(Data for analysis begins)

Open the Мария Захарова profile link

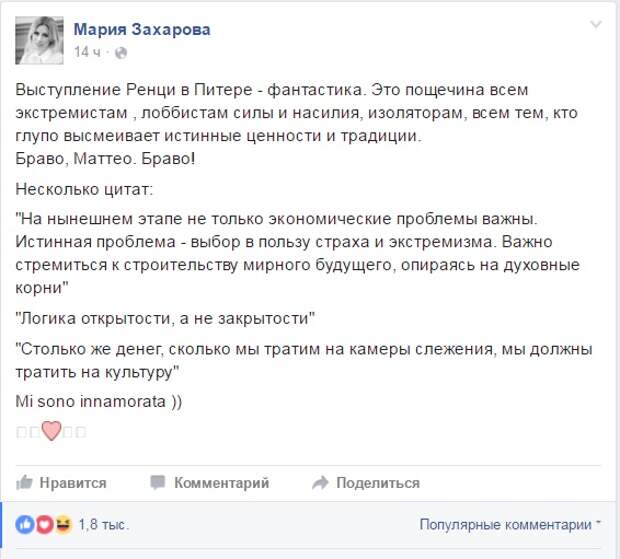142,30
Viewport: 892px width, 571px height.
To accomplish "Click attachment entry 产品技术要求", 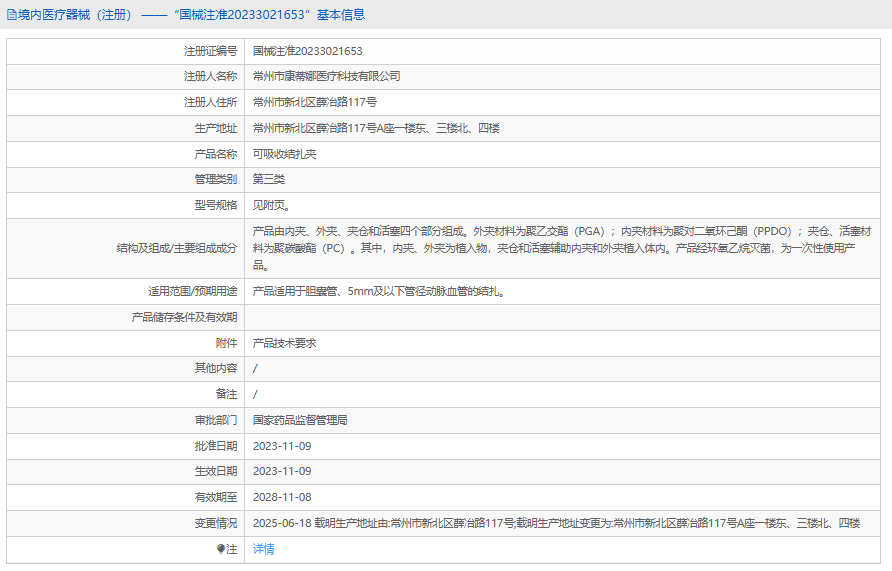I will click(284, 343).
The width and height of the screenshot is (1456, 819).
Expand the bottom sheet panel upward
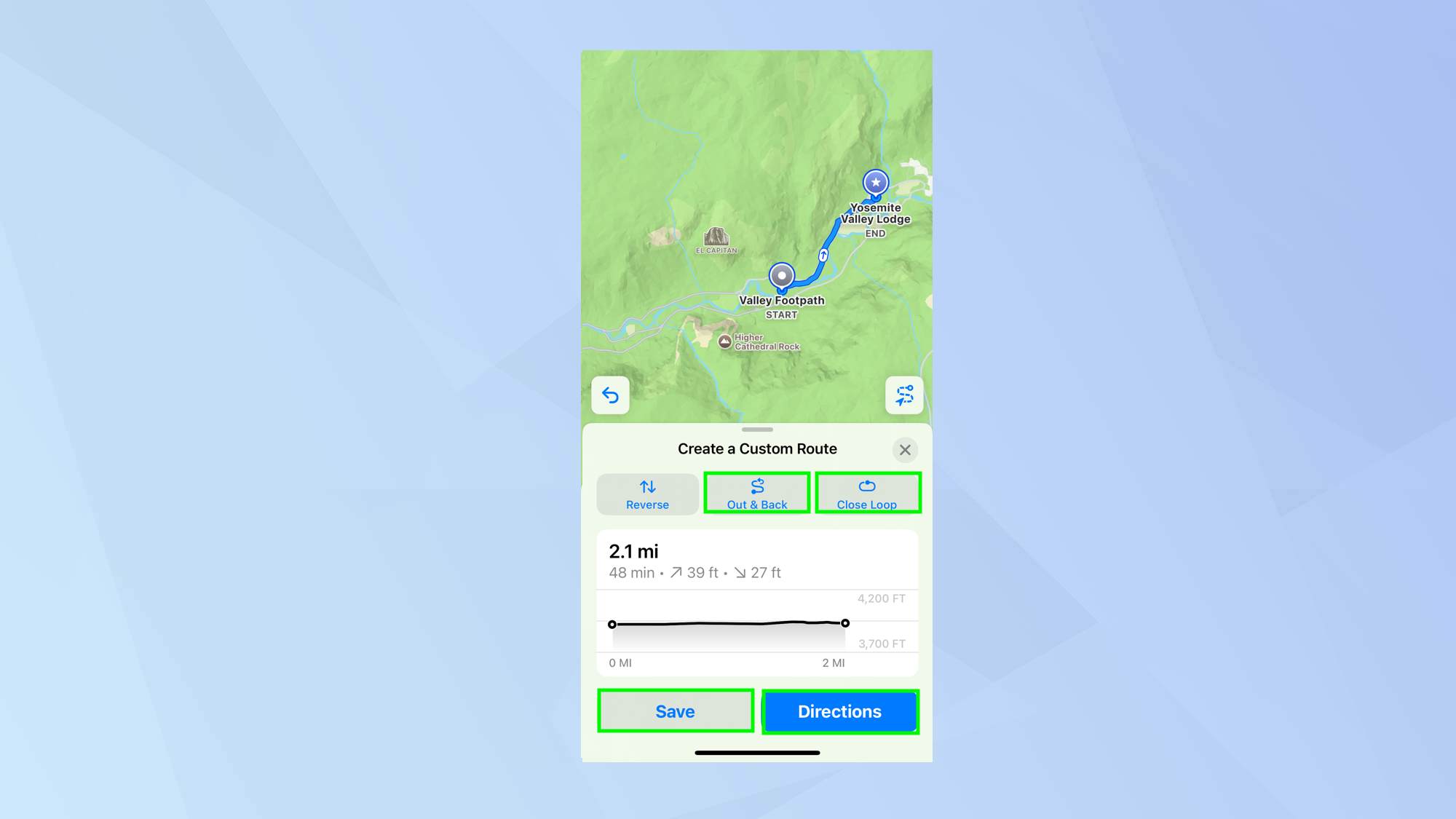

(Data for analysis ends)

What lines in the records contain the word "width"? Return each one.

Output for this exercise
Viewport: 892px width, 571px height.
The width and height of the screenshot is (1456, 819).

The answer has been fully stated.